For CompTIA A+ Core 2 (220-1202), Domain 1, Objective 1.9, you need practical Linux file management skills on a client or desktop system. That means knowing where you are, what's in a folder, and how to handle files without causing downtime. In this post, you'll learn the everyday commands used for support work: ls, pwd, mv, cp, rm, chmod, chown, grep, and find.
These commands feel simple, yet small mistakes can create big problems. Linux is also case-sensitive, so Report.txt and report.txt are different files. Practice in a safe place first, such as a test folder in your home directory. Be extra careful with rm, chmod, and chown, because the wrong target can remove files or lock users out.
Understand where you are and what's in the folder
Linux file management starts with a mental model. Linux uses a single directory tree that begins at / (the root). Every file and folder sits somewhere under that tree, even external drives when they are mounted.
Paths come in two forms. An absolute path starts from /, such as /home/alex/Downloads. A relative path starts from your current location, such as Downloads or ../Documents. Because of that, the same command can succeed or fail based only on where you run it.
On a desktop support ticket, this detail matters. A user might say, "I copied it," yet they copied to a different folder. Another common issue happens when a script runs from a scheduled task. It may have a different working directory than a terminal session. If you build the habit of checking location and listing contents first, you avoid guesswork and reduce errors.
Use pwd to confirm your current location
Your current working directory is the folder the shell treats as "here." Relative paths rely on it. When you run cp notes.txt Backup/, the shell looks for notes.txt in the current directory, not across the whole system.
The pwd command prints the full path of your current location. On many Linux desktop systems, you'll often see a home directory like /home/user or /home/jordan. That output tells you, at a glance, whether you are working in the right place.

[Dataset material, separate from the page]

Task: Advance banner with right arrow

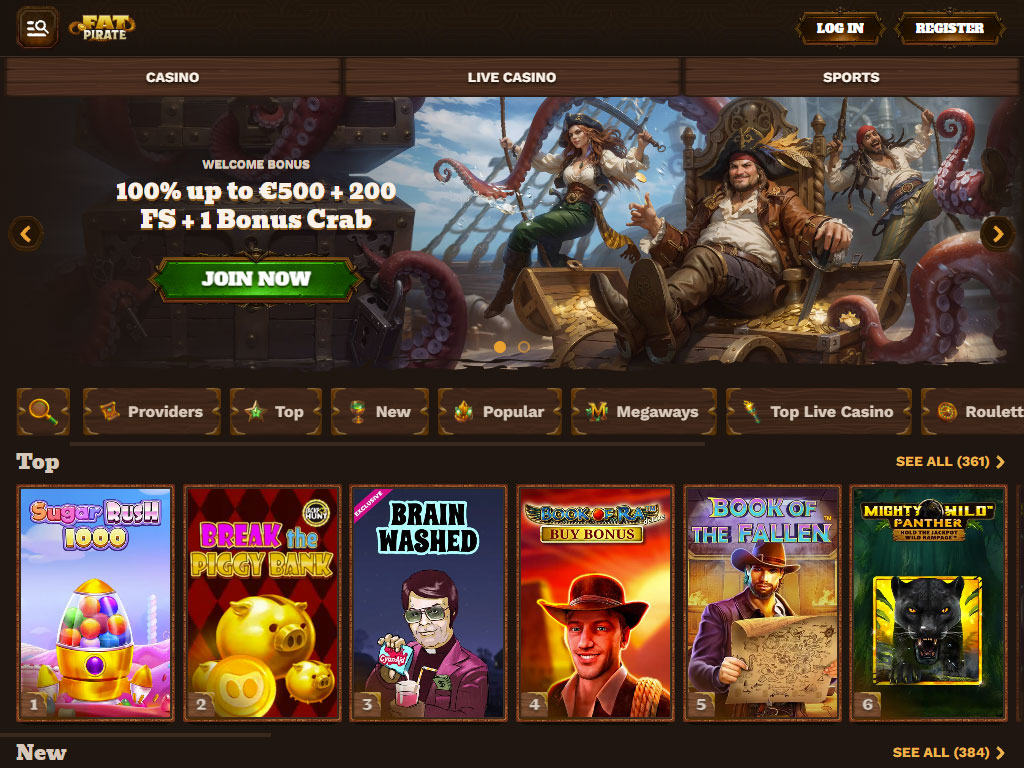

Picture a simple mistake: you meant to delete a test file in ~/Downloads, but you opened the terminal in ~/Documents. Running pwd takes one second and can prevent hours of recovery work.
Use ls to list files, spot hidden items, and read details
After you confirm your location, ls helps you inspect what's there. Running ls shows file and folder names in the current directory. For troubleshooting, you often need more detail, so a few options matter for Core 2 questions and daily support work:
ls -l: Shows a long listing, including permissions, owner, group, size, and timestamp.ls -a: Shows hidden items too, including names that start with a dot.ls -lh: Combines long listing with human-readable sizes (KB, MB, GB).
Hidden dotfiles (like .bashrc or .config/) store user settings on Linux desktops. If a browser profile, shell setting, or app preference looks "missing," it may sit in a dot directory. Seeing those files can turn a vague complaint into a clear next step.
You may also see options like ls -t to sort by time, which can help when you're looking for the newest download. Still, exam questions tend to focus on -l, -a, and -h, because they connect directly to permissions, ownership, and file visibility.
Copy, move, and remove files without breaking your system
File operations on Linux are powerful because they are direct. That speed is helpful during support work, yet it also means you should slow down before pressing Enter. A careful workflow reduces mistakes when you're organizing user data, cleaning up temporary files, or preparing a profile migration.
Three habits are worth adopting early:
- Use Tab completion to reduce typing errors.
- Put quotes around names with spaces, like
"Final Report.docx". - Re-check the source and destination paths before you run the command.
Those habits matter most when you work outside your home folder, or when you use wildcards.
Copy with cp, including folders and safer overwrites
The basic pattern is cp source destination. If the destination is a directory, cp places the copy inside it. For example, copying a file into Documents is a common desktop task when cleaning up a crowded Downloads folder.
When you need to copy a directory, use recursive mode: cp -r FolderName DestinationFolder. Without -r, cp won't copy directory contents.
Accidental overwrites are another common support issue. Add -i for interactive prompts: cp -i source destination. That prompt forces you to confirm before replacing an existing file. It's a simple guardrail when you're copying configuration files or templates.
For advanced cases, cp -p preserves timestamps and some attributes. You don't need it for every task, but it can matter when you want to keep "last modified" times during a migration.
Move or rename with mv, and understand what changes
The mv command does two jobs: it moves files and it renames them. Renaming is just moving within the same directory.